I realize that lately (well, for a few months now) my weekly meal planning includes a daily dose of desserts after lunch and dinner. Hmmmm, when did that sneak back into my routine?
I admit I got some crazy logic to go with that too. Time to assess and plan better to get back on track.
1. If it fits in my hand, it’s okay: I only plate my lunch and dinner. Then I “top it off” with a few mini-snack size Reese’s Peanut Butter cups that barely goes from fridge to mouth while I walk to the trash to get rid of the wrappers. Uhhh, wait a second there. I’ll go back to brushing my teeth right after....or drinking soothing tea to calm my tastebuds. I will get off my sugar-crave train and choose better healthier choices. For me usually a week or two does the trick to retrain my taste-buds.

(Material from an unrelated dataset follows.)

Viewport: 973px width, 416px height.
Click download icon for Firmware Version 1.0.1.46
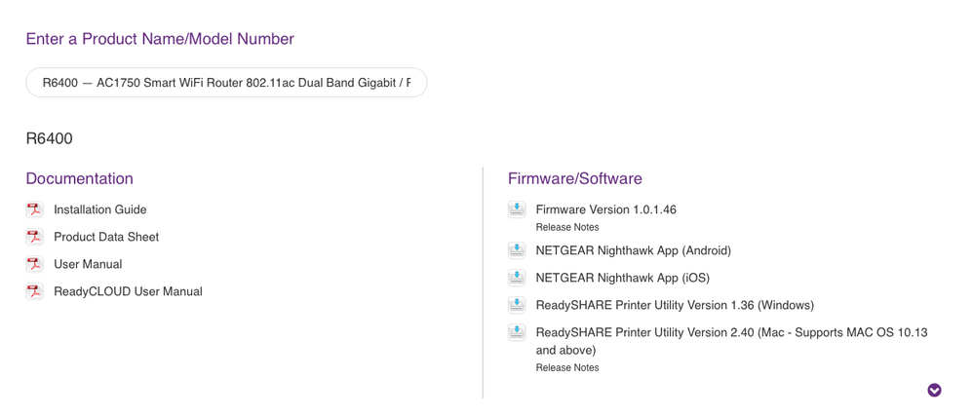point(517,209)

2. Small servings are okay: For ice-cream, I have a favorite go-to small bowl, but wow, I’ve gotten pretty skilled about layering those m&ms onto the scoop of ice cream ...like a mini Sundae. Sooooo why is it that I’m routinely buying “Sharing Size” bag? Those fist-full” grabs for a quick sweet blast are adding up. I labeled it with my son’s name. Yes, it does work for me.
3. Eating a small dinner means I deserve a treat: Yup. I see the blaring truth now. With a small adjustment to my mind-set, I can eat my proper servings of healthy foods so I fill up and feel nourished, satisfied, and go for a 20 minute walk. I used the excuse, “I don’t live in the same neighborhood anymore, I live in town now”. Ya, and so do all those dog owners, runners, walkers, and shoppers. My block has restaurants, shops, and it don’t matter beaches and parks are closed...20 minutes is not far at all.

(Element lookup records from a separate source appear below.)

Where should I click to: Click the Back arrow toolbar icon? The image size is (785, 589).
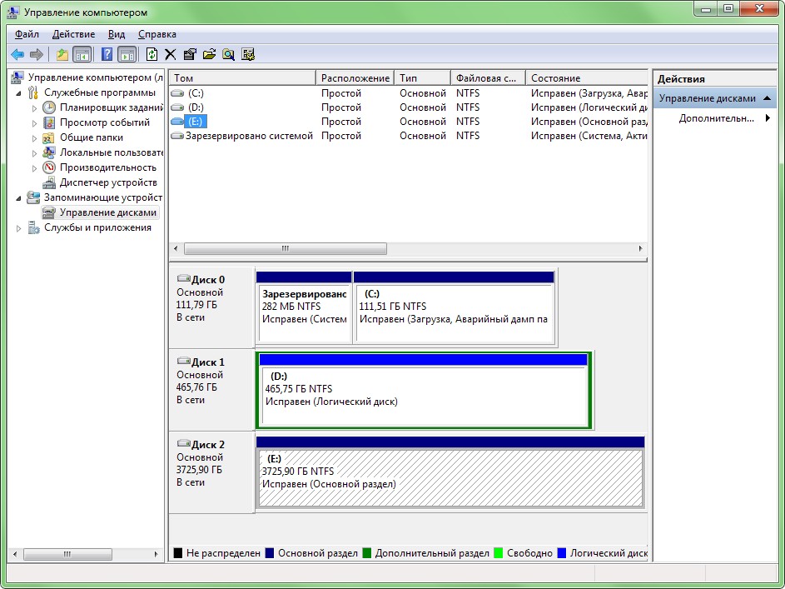click(x=17, y=54)
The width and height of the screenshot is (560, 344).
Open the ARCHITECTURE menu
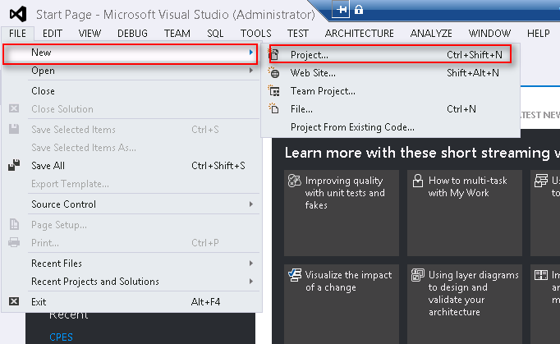coord(359,34)
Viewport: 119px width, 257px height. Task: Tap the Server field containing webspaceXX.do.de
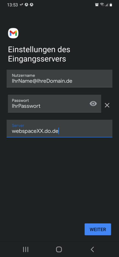coord(59,129)
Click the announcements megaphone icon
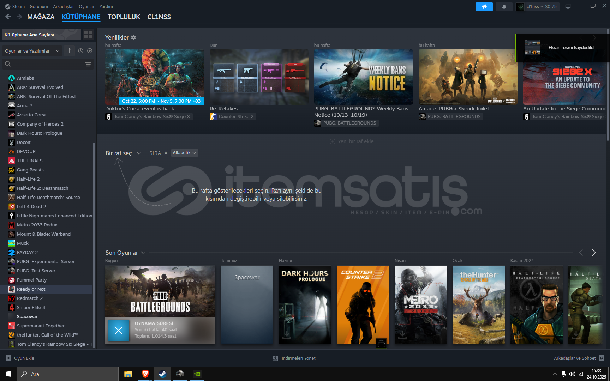Screen dimensions: 610x381 [484, 7]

4. I know what I like, and what is fast- I got no time to search for recipes!: My stressed tunnel-vision-self needs a bit of support. When did I forget that Spark People has a great suggested meal plan in the Nutrition section? I can check it out as part of my morning check-ins, and before my grocery runs.

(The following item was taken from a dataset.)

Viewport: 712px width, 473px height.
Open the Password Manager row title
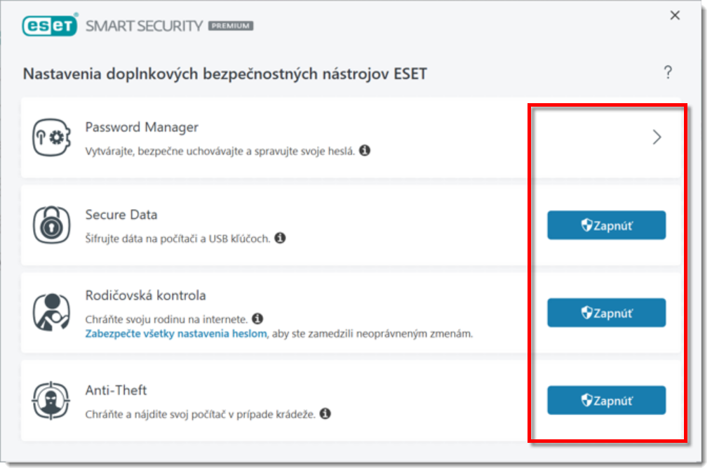(x=142, y=127)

When I’m under prolonged stress from circumstances around me at work and personal life, it’s easy believe sugar will give me the relief I’m looking for. In fact, it throws me into a viscous cycle of unhealthy choices and denial. I know this, and I’m ready to accept my personal challenge to eat better to feel my best. It’ll be the boost I need, to muster through my tough days ahead.